PROBLEMS TO SOLVE:
1 – List every distinct username that appears as the author of a post in the stump grinder thread.
2 – Translate into Spanish this sentence from the stump grinder thread: "The RG50 is self propelled and all hydraulic."
3 – Answer each of the following questions using the stump grinder thread:
(a) According to the opening post, what is the mountain range basically made of?
(b) Approximately what do the Rayco RG50 or super 50 cost, as stated by Lumberjack?
(c) Which cutter does alanarbor suggest?

# How do stump grinders work in rocky soil?



## redprospector (Jan 27, 2005)

I've been concidering adding a stump grinder to my equipment, just wondering how they hold up in very rocky ground? The mountain range I am in is basicly limestone with a little topsoil scattered around. Would I be shelling teeth all the time, or do they hold up to rock pretty well?
I've never used a stump grinder, so I'm dumb as a box of rocks about them. That's why I'm asking you guys.
No one else in the area has one, and I've been told that is the reason.
If they won't hold up I can think of a lot of other things I'd rather waste money on (like a fast saw).
Any help would be appreciated!!


----------



## Lumberjack (Jan 27, 2005)

The teeth wont like it at all but its doable. Your best bet would be to use slightly dulled teeth and decrease the speed of the cutterwheel to save the teeth. Its a catch 22, but people in rocky areas get paid to take the damage.


Limestone is pretty soft in the realms of rock. Is it gravel or in big chunks? It might be possible to use dulled teeth (rounded edge holds up better) and power through it.


----------



## redprospector (Jan 27, 2005)

It's big chunks! Usually around the base of a tree it's broke up some, but there are still baseball size and better. Sometimes under a stump you'll find one the size of a truck.


----------



## Lumberjack (Jan 27, 2005)

What machine are you considering? Or what price range? 


Is their anyone else in your area that grinds stumps?


----------



## redprospector (Jan 27, 2005)

I don't know much about stump grinders, so I don't know what I'm looking for yet. If I can figure out how to make one work in the rocks I'll know more about what I'm looking for.
As far as price range, I need to do more research on how willing my customers are to pay for stump removal (they all want it, but will they be willing to pay?). 

There is no one else in the area that has a stump grinder, They all say it won't work but I'm not convinced of that.

Any suguestions as to what might work would be appreciated.


----------



## alanarbor (Jan 27, 2005)

If you're going to be the only one in the area, then it sounds like you could pretty much name your price, factoring in the abuse your equipment will take. I might suggest Greenteeth for your application, because they are a really quick change cutter, and you'll be going through a lot.

www.greenteeth.com


----------



## Lumberjack (Jan 27, 2005)

Well i would recommend the Rayco RG50 or super 50. But they run around 30k dollars. Most people in the mountains charge 3x4 times what we charge. As for the rocks hurting the machine, i dont think it will damage anything but teeth. Limestone is alot softer than carbide.

The RG50 is self propelled and all hydraulic. That means you can vary the cutterwheel speed and the engine speed seperatly (like motor at full power but cutter wheel slowed down to save teeth. You could speed up the wheel when grinding out the stump part then slow down at the bottom and on the roots.

Check them out at www.raycomfg.com


----------



## redprospector (Jan 27, 2005)

DATASET EXCERPT:

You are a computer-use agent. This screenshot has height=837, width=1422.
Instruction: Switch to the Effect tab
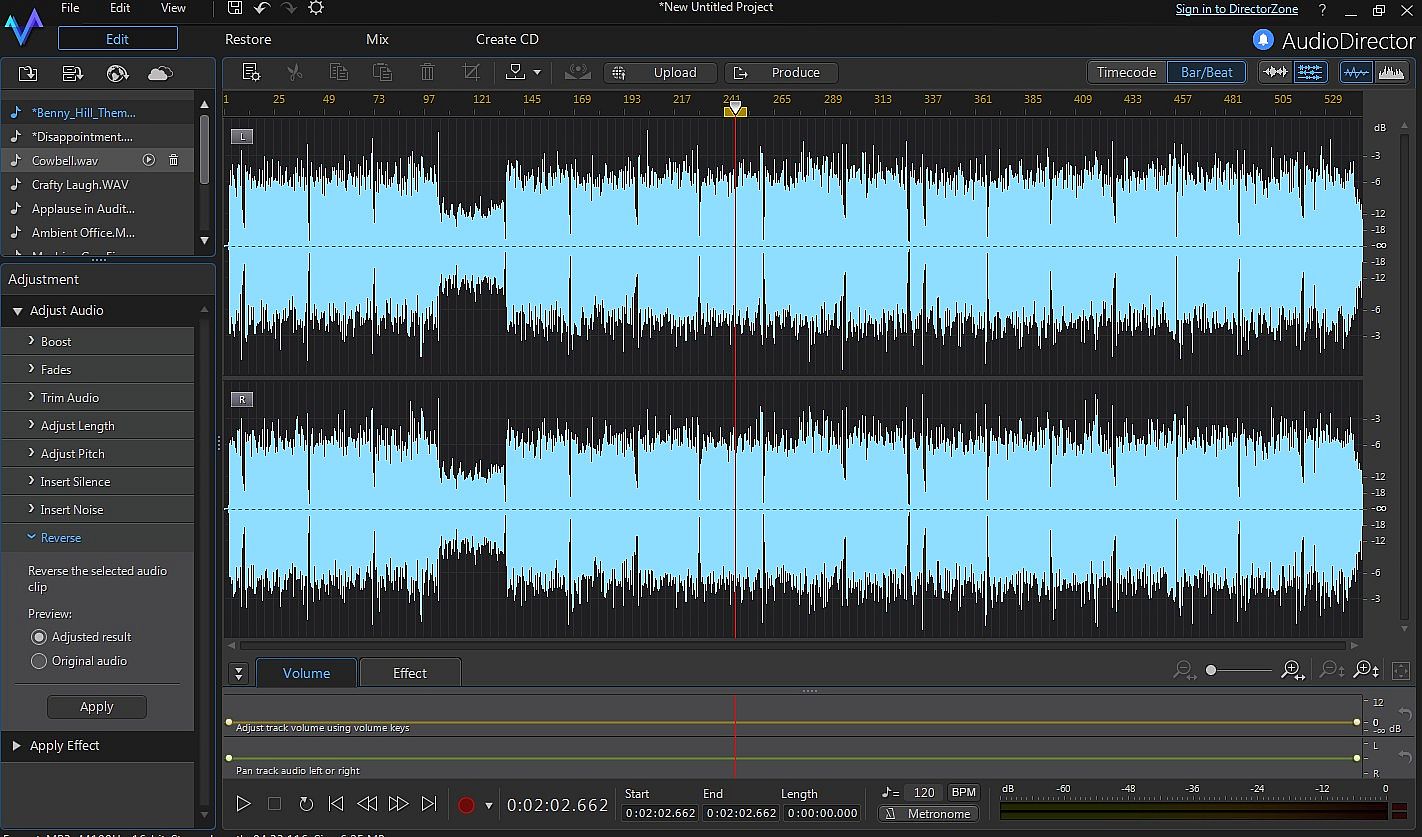(409, 673)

ANSWERS TO THE EXERCISE:
1 –
redprospector
Lumberjack
alanarbor

2 – La RG50 es autopropulsada y totalmente hidráulica.

3 –
(a) Limestone, with a little topsoil scattered around.
(b) Around 30k dollars.
(c) Greenteeth.